Responses of variables to whole body heating before and after HDBR (Table 1). Whole body heating increased mean and local (chest and forearm) skin temperatures by similar magnitudes before and after HDBR. HDBR did not change increases in heart rate during heating (+8.1 ± 1.8 beats/min before HDBR vs. +9.3 ± 2.0 beats/min after HDBR). Although whole body heating increased tympanic temperature both before and after HDBR, the increase was significantly smaller after HDBR (time x condition interaction; P < 0.0001). Although whole body heating increased the sweat rate at the chest and forearm before and after HDBR, the increase was smaller after HDBR (time x condition interaction; P < 0.01). Although whole body heating increased skin blood flow at the chest and forearm before and after HDBR, the increase was significantly smaller after HDBR (time x condition interaction; P < 0.05). Although whole body heating increased cutaneous vascular conductance at the chest and forearm, the increase was significantly smaller after HDBR (time x condition interaction; P < 0.05). Mean blood pressure remained constant during body heating before and after HDBR.
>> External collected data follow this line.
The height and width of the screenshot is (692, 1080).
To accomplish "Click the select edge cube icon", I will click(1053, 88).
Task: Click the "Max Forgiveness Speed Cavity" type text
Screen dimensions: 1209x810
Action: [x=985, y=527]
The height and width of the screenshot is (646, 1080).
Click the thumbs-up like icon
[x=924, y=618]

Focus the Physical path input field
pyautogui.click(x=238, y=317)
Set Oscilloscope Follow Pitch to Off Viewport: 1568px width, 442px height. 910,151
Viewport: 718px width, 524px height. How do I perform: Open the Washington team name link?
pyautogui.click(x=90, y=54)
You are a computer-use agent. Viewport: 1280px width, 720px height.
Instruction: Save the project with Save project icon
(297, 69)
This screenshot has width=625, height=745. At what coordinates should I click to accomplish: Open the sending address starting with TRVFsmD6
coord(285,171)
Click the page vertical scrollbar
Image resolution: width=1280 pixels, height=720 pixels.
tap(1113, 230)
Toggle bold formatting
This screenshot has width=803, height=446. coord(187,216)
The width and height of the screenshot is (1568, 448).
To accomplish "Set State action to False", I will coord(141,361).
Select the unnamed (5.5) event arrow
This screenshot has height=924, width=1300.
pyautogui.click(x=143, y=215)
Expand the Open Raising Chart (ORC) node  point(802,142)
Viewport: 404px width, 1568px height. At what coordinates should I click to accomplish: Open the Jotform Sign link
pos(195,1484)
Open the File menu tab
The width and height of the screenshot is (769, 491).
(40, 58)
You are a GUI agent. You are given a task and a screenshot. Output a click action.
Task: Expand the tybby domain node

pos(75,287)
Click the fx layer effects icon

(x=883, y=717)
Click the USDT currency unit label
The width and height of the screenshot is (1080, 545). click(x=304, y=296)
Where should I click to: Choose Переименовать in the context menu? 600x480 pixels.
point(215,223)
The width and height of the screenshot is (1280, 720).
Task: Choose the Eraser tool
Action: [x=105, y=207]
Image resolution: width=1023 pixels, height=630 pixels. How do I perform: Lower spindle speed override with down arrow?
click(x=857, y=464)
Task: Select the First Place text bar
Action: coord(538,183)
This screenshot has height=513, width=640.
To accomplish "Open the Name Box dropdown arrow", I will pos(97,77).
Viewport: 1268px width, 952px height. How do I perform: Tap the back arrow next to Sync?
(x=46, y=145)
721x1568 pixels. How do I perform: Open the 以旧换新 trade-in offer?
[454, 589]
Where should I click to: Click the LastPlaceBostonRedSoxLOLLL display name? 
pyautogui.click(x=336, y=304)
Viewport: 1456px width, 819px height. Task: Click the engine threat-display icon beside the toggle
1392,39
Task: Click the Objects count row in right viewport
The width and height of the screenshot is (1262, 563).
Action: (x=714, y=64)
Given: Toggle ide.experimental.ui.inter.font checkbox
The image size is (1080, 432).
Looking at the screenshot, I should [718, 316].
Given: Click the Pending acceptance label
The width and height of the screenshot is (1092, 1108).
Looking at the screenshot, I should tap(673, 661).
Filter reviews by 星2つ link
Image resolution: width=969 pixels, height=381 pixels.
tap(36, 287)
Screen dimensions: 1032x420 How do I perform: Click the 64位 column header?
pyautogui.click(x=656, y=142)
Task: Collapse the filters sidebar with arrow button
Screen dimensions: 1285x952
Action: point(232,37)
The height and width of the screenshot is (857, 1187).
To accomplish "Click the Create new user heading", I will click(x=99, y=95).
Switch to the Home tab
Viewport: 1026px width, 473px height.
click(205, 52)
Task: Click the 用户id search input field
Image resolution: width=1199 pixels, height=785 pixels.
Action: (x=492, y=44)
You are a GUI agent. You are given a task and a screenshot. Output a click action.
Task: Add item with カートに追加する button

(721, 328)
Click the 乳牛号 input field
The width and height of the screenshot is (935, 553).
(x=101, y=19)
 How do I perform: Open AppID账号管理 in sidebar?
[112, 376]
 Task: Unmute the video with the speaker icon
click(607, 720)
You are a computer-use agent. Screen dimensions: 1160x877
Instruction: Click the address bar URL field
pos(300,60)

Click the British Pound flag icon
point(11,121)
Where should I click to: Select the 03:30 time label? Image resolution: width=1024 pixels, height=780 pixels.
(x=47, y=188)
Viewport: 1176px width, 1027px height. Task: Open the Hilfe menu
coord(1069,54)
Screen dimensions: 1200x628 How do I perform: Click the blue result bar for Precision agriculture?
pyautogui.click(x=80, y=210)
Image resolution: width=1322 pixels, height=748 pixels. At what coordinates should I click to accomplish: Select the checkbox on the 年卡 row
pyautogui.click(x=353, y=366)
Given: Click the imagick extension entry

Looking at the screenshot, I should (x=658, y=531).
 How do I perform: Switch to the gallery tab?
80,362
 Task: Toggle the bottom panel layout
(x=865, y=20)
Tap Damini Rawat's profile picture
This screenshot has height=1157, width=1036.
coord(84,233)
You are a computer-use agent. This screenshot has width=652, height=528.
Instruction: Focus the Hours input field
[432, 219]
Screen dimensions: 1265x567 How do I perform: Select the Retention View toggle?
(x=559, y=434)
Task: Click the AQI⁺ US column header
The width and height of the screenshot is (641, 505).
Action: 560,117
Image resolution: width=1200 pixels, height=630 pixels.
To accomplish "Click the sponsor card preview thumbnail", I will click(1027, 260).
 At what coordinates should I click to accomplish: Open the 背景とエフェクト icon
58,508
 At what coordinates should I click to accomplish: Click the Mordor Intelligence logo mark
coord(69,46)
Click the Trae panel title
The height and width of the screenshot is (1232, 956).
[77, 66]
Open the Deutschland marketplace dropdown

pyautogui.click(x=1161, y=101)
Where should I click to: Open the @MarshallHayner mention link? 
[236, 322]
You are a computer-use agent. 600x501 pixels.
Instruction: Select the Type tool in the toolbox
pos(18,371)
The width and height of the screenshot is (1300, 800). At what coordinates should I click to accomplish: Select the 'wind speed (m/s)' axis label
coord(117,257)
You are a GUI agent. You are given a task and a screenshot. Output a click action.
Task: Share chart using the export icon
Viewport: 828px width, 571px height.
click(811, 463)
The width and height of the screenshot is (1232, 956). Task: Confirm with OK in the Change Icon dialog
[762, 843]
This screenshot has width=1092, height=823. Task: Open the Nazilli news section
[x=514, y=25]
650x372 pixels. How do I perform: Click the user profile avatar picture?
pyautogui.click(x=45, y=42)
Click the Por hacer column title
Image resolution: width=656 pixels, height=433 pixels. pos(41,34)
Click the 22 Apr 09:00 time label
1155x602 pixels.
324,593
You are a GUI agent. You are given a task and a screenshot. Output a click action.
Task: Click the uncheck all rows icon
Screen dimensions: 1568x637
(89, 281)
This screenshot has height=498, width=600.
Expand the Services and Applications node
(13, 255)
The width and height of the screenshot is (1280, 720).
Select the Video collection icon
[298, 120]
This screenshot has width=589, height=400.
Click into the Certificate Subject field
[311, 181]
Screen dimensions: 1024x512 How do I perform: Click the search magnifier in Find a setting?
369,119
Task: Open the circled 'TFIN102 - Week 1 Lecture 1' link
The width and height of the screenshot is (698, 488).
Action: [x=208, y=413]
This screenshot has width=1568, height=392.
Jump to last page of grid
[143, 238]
Thermoregulatory core temperature-sweating relationship before and after HDBR. Figure 1A shows response of sweat rate to whole body heating as a function of tympanic temperature in a typical subject. The figure shows that HDBR increased the threshold tympanic temperature for onset of sweating, whereas it decreased the sensitivity, assessed as increase in sweat rate in response to tympanic temperature (greater than threshold temperature). For all subjects, HDBR raised the threshold temperature for onset of sweating at the chest and the forearm (Fig. 2). HDBR increased the threshold temperature at the chest from 36.75 ± 0.14 to 37.05 ± 0.09°C (P < 0.05), whereas it increased that at the forearm from 36.72 ± 0.13 to 37.04 ± 0.08°C (P < 0.05; Fig. 3). HDBR decreased the sensitivity at the chest from 4.20 ± 1.15 to 2.50 ± 1.18 mg·cm^-2·min^-1·°C^-1 (P < 0.05) and that at the forearm from 4.20 ± 1.06 to 2.92 ± 0.98 mg·cm^-2·min^-1·°C^-1 (P < 0.05; Fig. 3).

View larger version (18K): [in this window] [in a new window]   Fig. 1. Thermoregulatory sweating and cutaneous vasodilation before and after head-down bed rest (HDBR). A: sweat rate response (at the chest) to whole body heating as a function of tympanic temperature in 1 typical subject before and after HDBR. B: cutaneous vascular conductance response (at the chest) to whole body heating as a function of tympanic temperature in 1 typical subject before and after HDBR.

View larger version (17K): [in this window] [in a new window]   Fig. 2. Core temperature-sweat rate relationship at the chest (A) and forearm (B) during whole body heating before and after HDBR. Values are means ± SE.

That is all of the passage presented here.